The reason fraudsters choose to imitate these and other well-known businesses is to make potential victims more vulnerable. After being duped into believing one of these phishing emails is legitimate, the victim is enticed to click on links to malicious websites that infect their devices with malware or steal their data. While businesses can do little to prevent fraudsters from mimicking their brands online, consumers can protect themselves by knowing about and remembering a few warning flags. Cybercriminals are mimicking social media sites in order to obtain your usernames and passwords.
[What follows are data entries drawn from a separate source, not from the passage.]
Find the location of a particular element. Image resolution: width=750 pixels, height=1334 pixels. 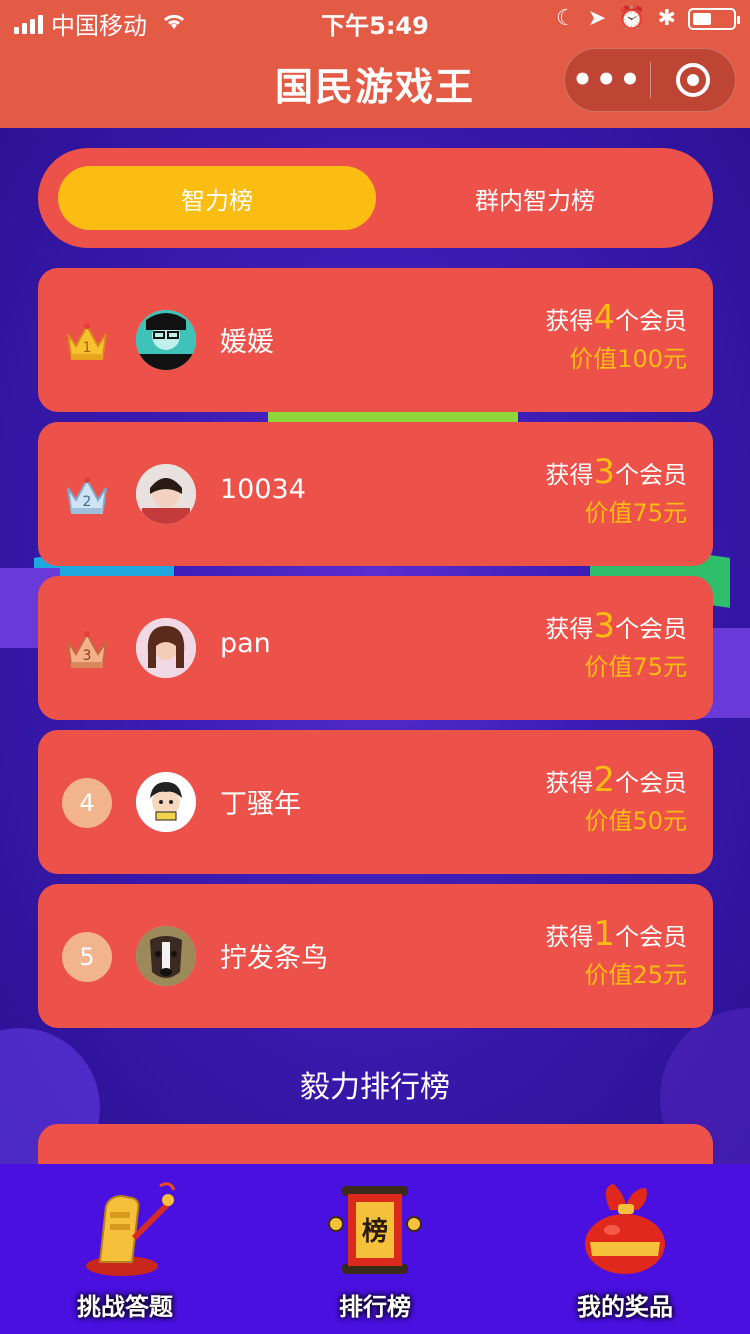

bottom-nav: 挑战答题 榜 排行榜 我的奖品 is located at coordinates (375, 1249). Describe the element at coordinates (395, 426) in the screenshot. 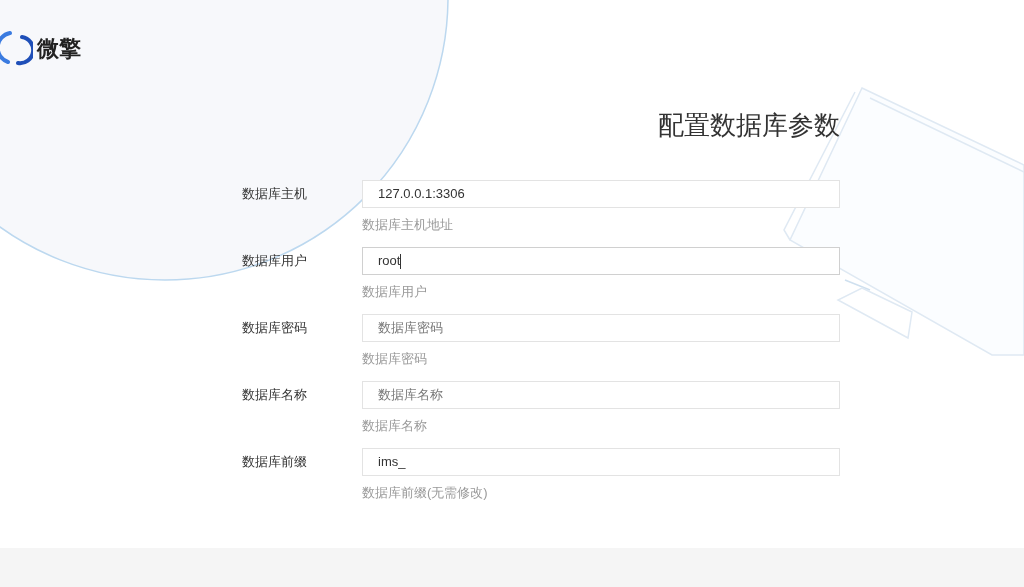

I see `field-hint: 数据库名称` at that location.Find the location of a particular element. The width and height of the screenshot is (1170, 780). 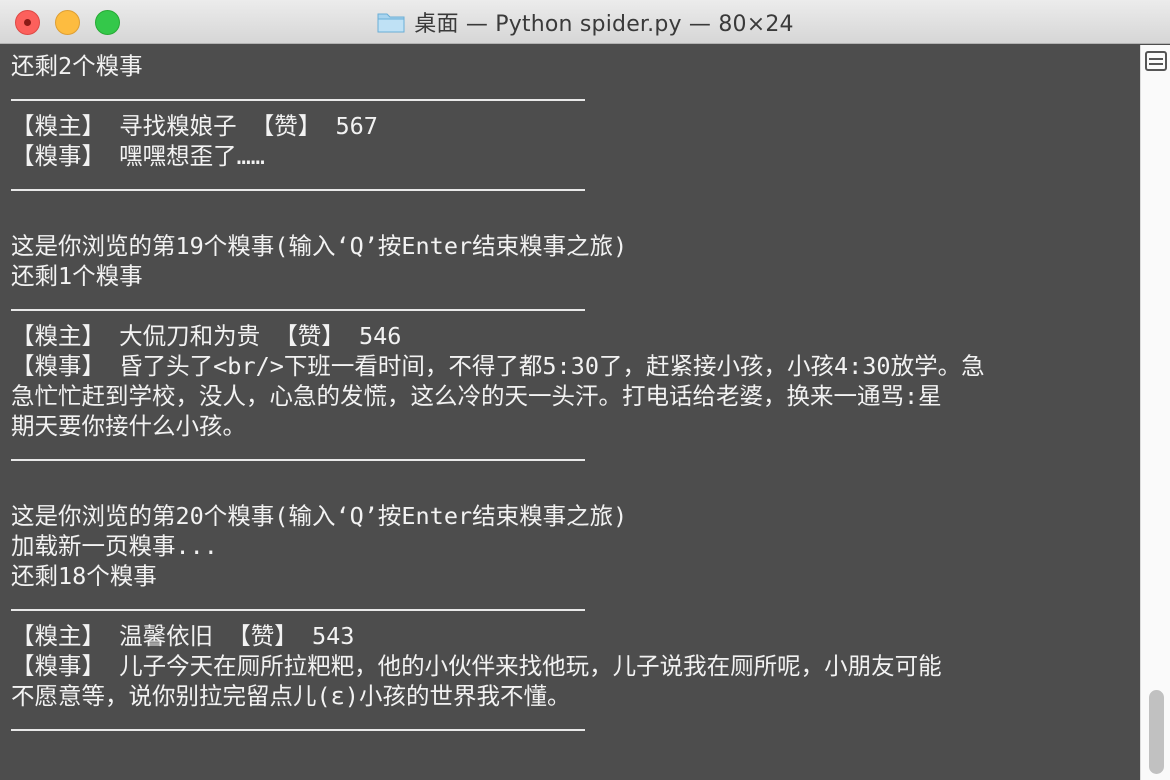

window-title-area: 桌面 — Python spider.py — 80×24 is located at coordinates (585, 22).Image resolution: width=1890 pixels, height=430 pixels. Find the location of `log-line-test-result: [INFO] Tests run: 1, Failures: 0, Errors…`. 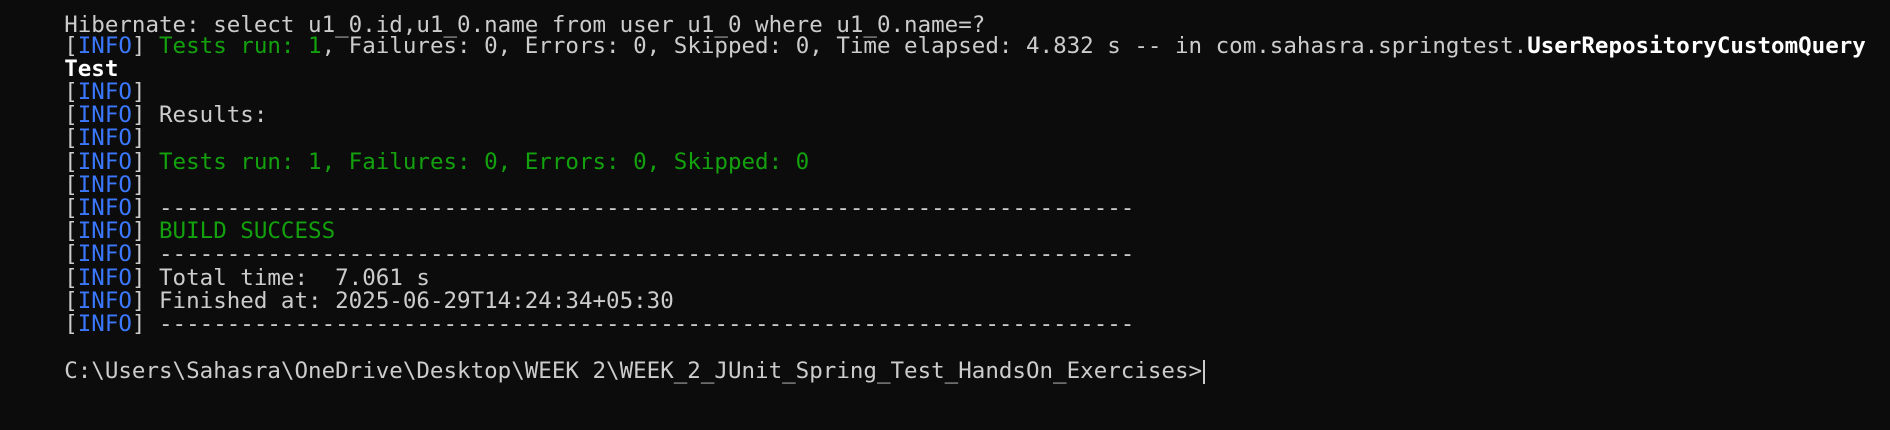

log-line-test-result: [INFO] Tests run: 1, Failures: 0, Errors… is located at coordinates (965, 46).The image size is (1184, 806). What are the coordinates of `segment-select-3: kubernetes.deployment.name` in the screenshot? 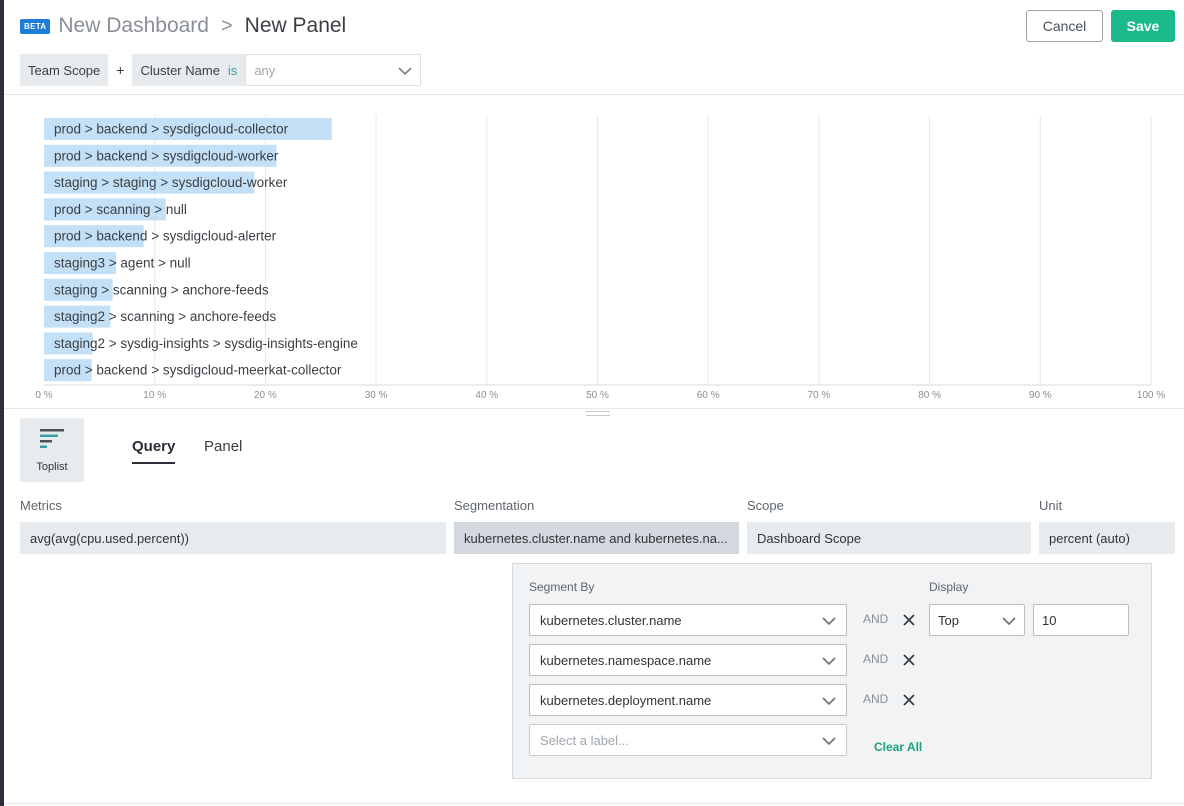 It's located at (688, 700).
These phishing scams pose as well-known shipping companies. This massive phishing campaign pretended to be the US Department of Labor. Spelling and grammatical errors are a dead giveaway that an email isn’t official because huge brands hire skilled copywriters and editors to review all of the emails and other messages they send out to their clients. Inconsistencies in the sender address in one of these emails can also suggest that the message is not genuine. In order to deceive potential victims, cybercriminals frequently utilize email addresses that look similar to a company’s actual email address.
When it comes to phishing emails, suspicious URLs and attachments are also dead giveaways. Although the perpetrators of brand phishing attempts may try to create a feeling of urgency in order to entice users to reply, requests for sensitive information are another red signal. This is because huge corporations, such as Amazon, rarely, if ever, ask their customers to send critical information by email. Finally, if the message in an email appears to be too good to be true, it most likely is. So stay away from emails alerting you that you’ve won the jackpot or other messages with similar themes. Brand phishing isn’t going away anytime soon because it’s a lucrative business for cybercriminals, but knowing how to recognize the indicators can help protect you from these scams and prevent you from becoming a victim of identity theft.